The move escalates an emerging battleground between AI developers’ free speech rights and states’ attempts to protect consumers from algorithmic discrimination, with implications that could ripple far beyond Colorado.


What the Law Does

Colorado’s Senate Bill 205, signed into law in 2024, aims to regulate “high-risk” AI systems and protect consumers from algorithmic discrimination — when a computer system produces biased results that disadvantage people based on traits like race, gender, age, or income.

The law requires AI developers to take reasonable care to prevent discrimination in consequential decisions like hiring, lending, and housing. It was originally set to take effect in February 2026 but was pushed back to June 30 to allow for negotiations on amendments.

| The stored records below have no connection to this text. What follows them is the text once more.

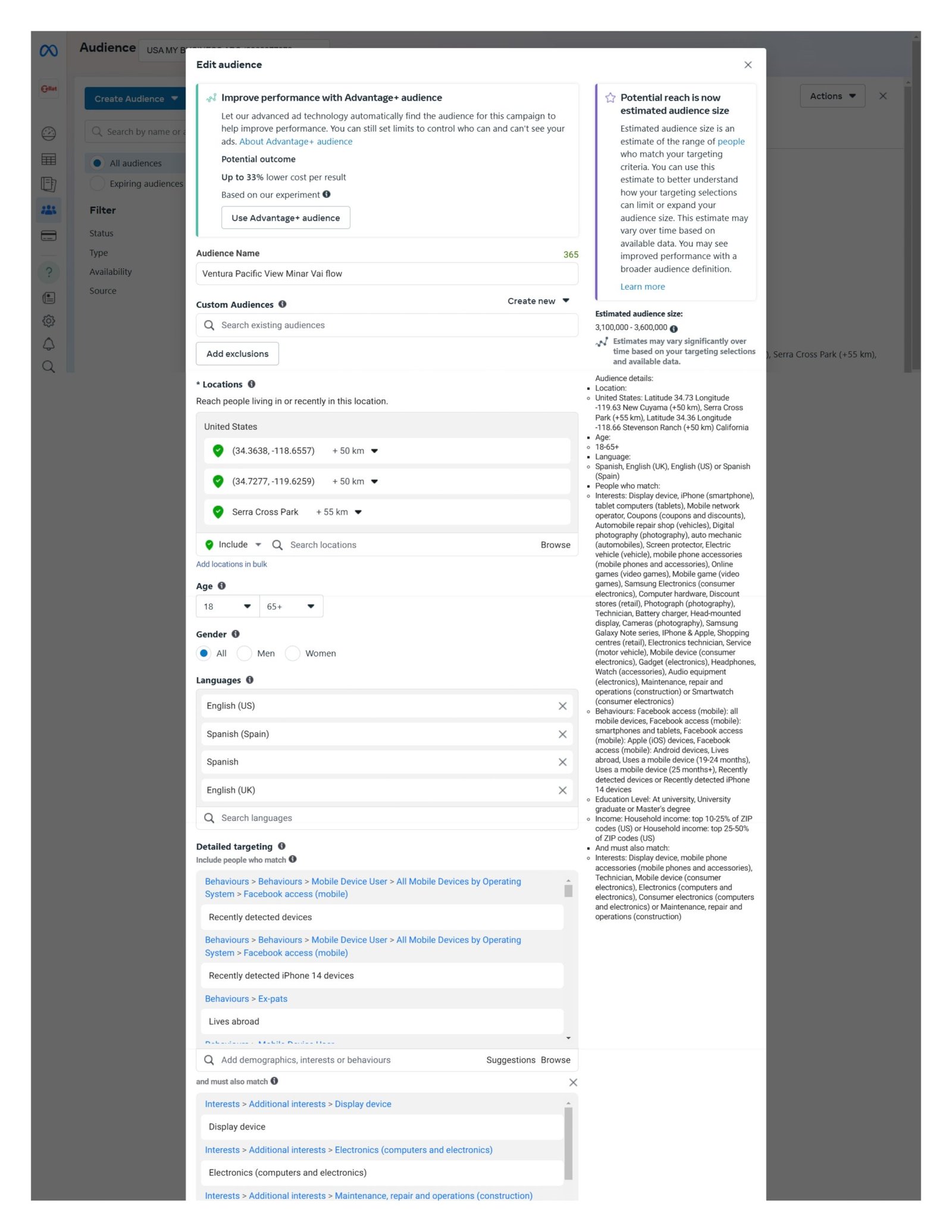Click the Custom Audiences info icon

coord(283,304)
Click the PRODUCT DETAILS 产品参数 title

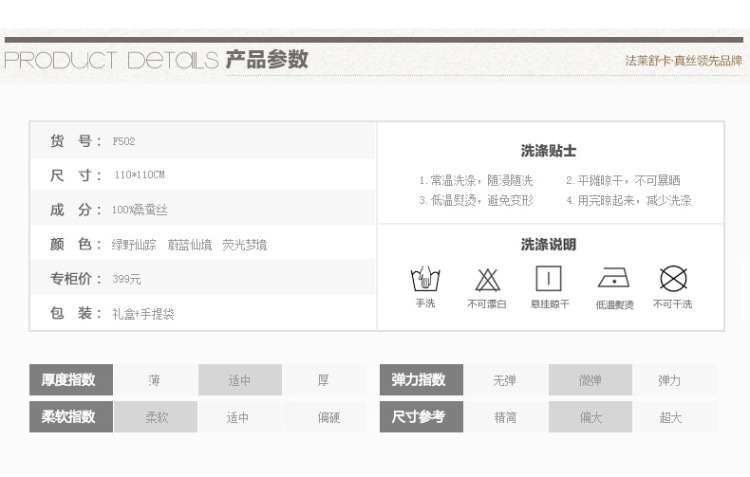156,60
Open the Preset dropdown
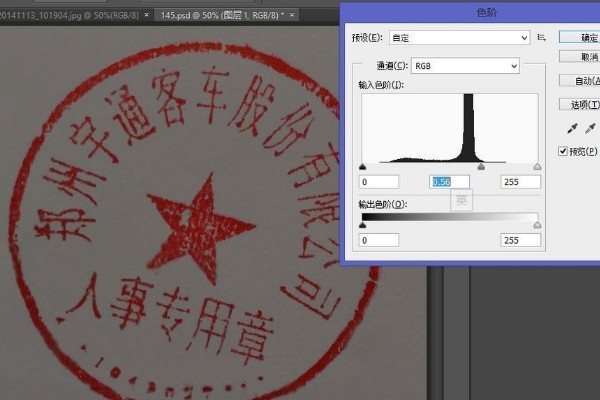Screen dimensions: 600x400 (457, 37)
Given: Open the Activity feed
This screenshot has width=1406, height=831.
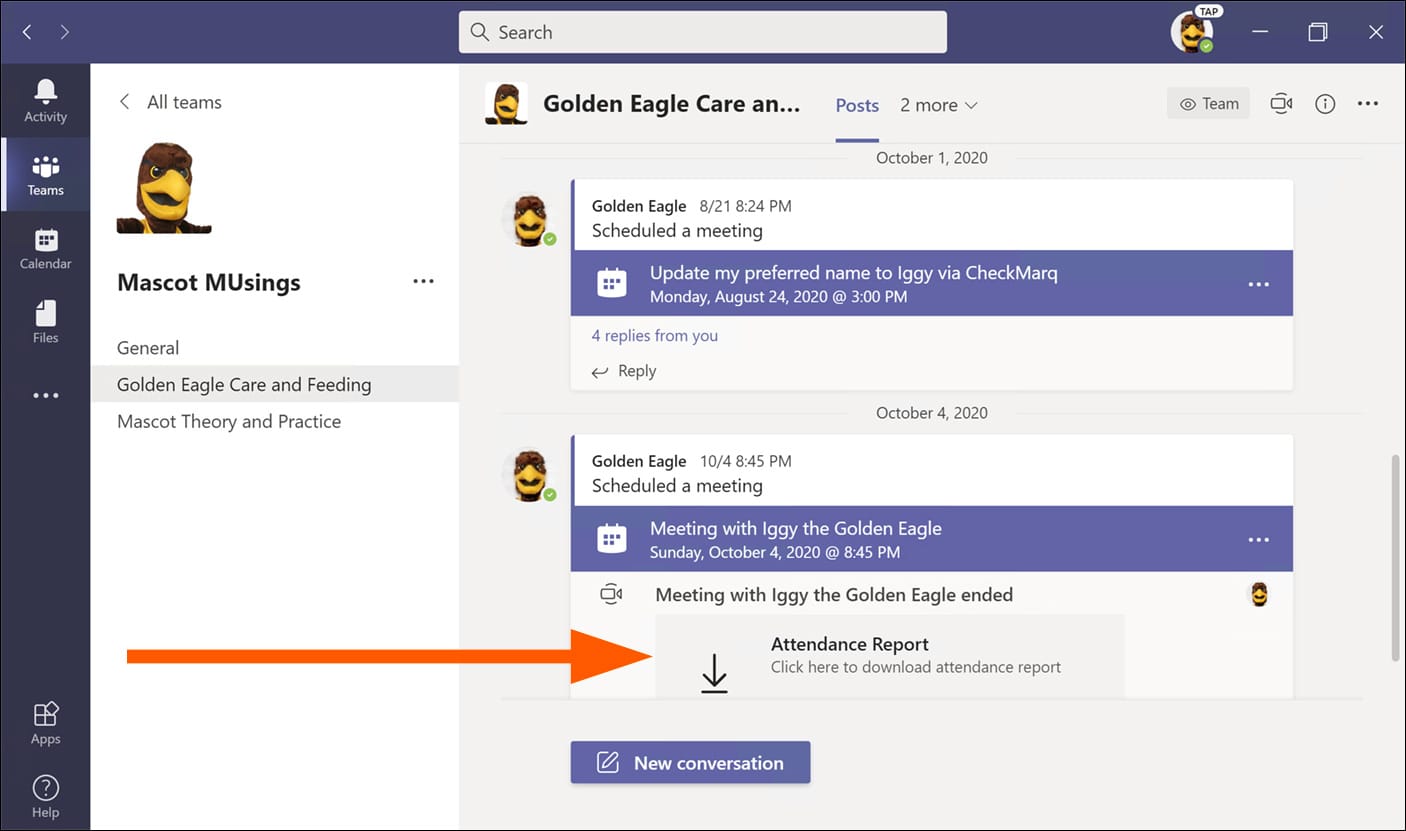Looking at the screenshot, I should 45,100.
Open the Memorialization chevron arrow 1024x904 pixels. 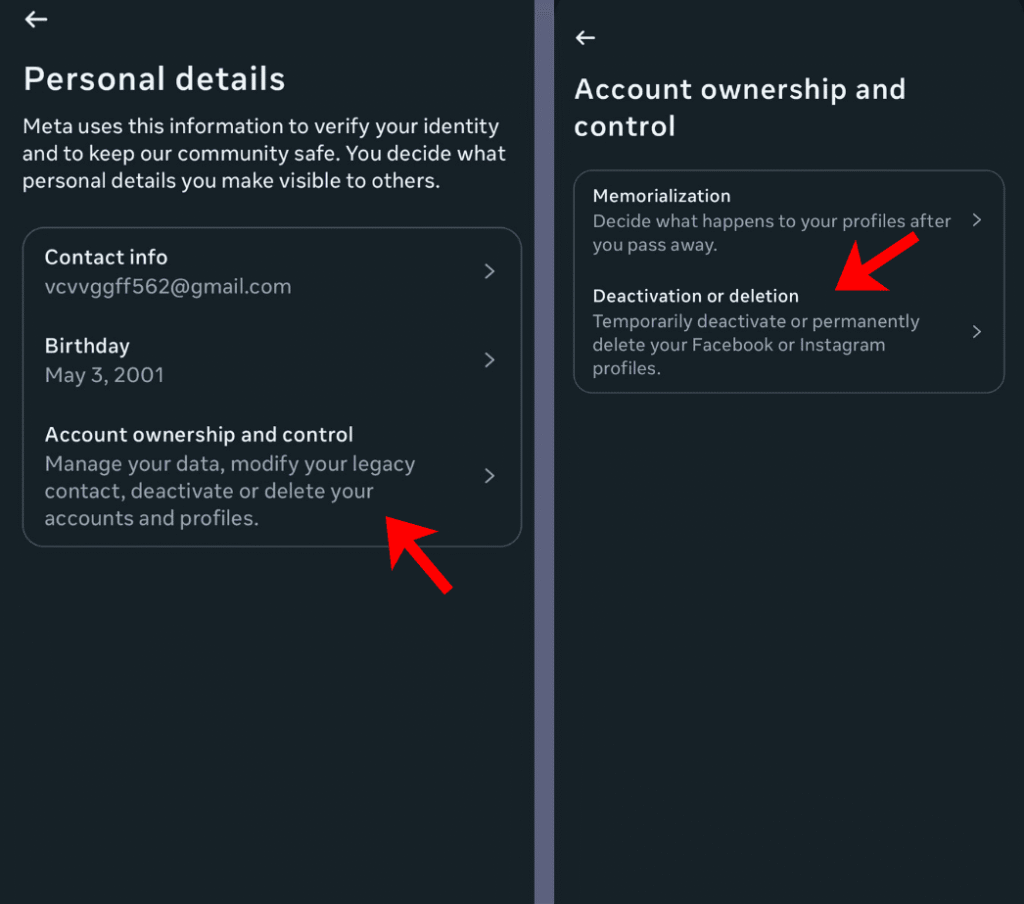(977, 220)
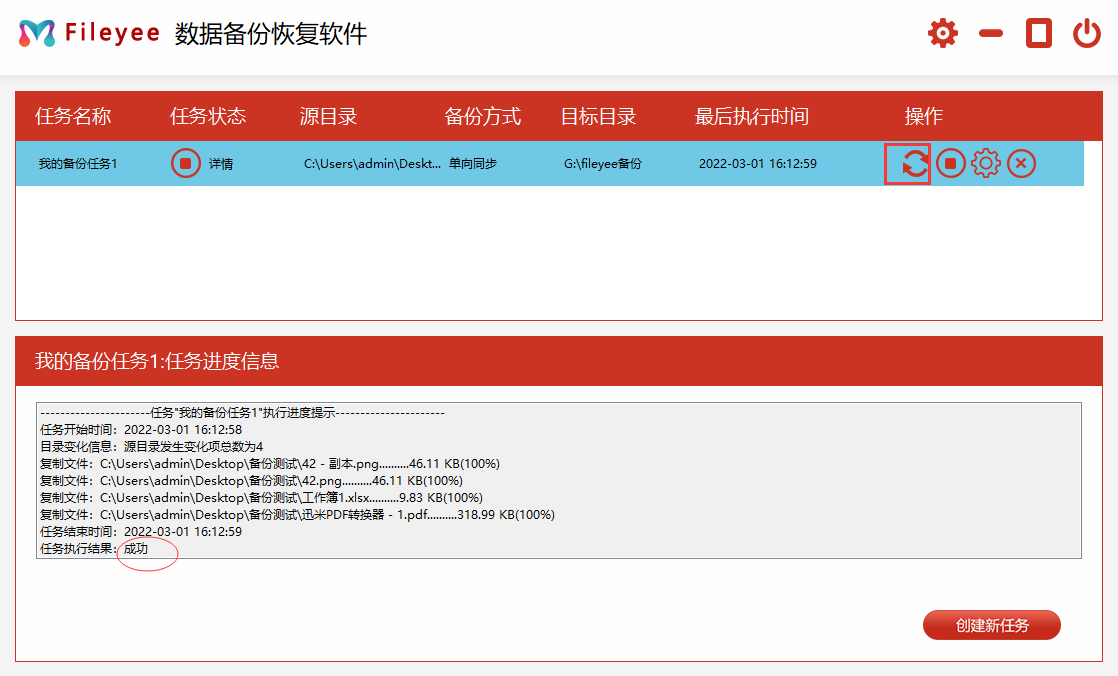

The bill’s lead sponsor, Rep. Brianna Titone, defended the legislation: “SB24-205 is, and has always been, promoted as a policy to prevent and curtail discrimination for consequential decisions.”


The DOJ’s Argument

In a 19-page complaint filed in federal court in Denver, DOJ attorneys argued that the law jeopardizes the United States’ position as “the global AI leader” by requiring AI systems to “incorporate discriminatory ideology that prioritizes preferred demographic characteristics over accurate and merit-based outputs.”

The federal government claims the law violates the Equal Protection Clause of the 14th Amendment by distorting AI model outputs in a way that requires developers and deployers to discriminate based on race, sex, religion, and other protected characteristics.

“SB24-205 constrains the information that AI systems convey, obligates AI developers and deployers to discriminate, and then enforces the state-mandated discrimination with onerous policy, assessment, and disclosure requirements that will disproportionately burden small businesses and start-ups,” the DOJ wrote.


xAI’s Original Challenge

Musk’s xAI filed the initial lawsuit on April 9, arguing that Colorado’s law is “unconstitutionally vague” and “invites arbitrary enforcement” because it fails to define key terms.

The company also contends the law would force Musk’s AI chatbot, Grok, to “abandon its disinterested pursuit of truth and instead promote the State’s ideological views on various matters, racial justice in particular” — which they say violates the First Amendment.

The DOJ filing aligns the full weight of the federal government behind these arguments.


What This Means for AI Regulation

This is the first time the federal government has actively joined a lawsuit to block a state AI law. If successful, the challenge could set a precedent that prevents individual states from passing their own AI safety legislation — leaving regulation entirely to the federal level, where industry lobbying carries more influence.

At least 31 states have introduced AI-related legislation in 2026. A ruling that Colorado’s law is unconstitutional would cast doubt on all of them.

Rep. Manny Rutinel, another bill sponsor, accused the president of attacking the law to benefit himself and Musk: “Coloradans deserve technology that works for everyone, not just billionaires.”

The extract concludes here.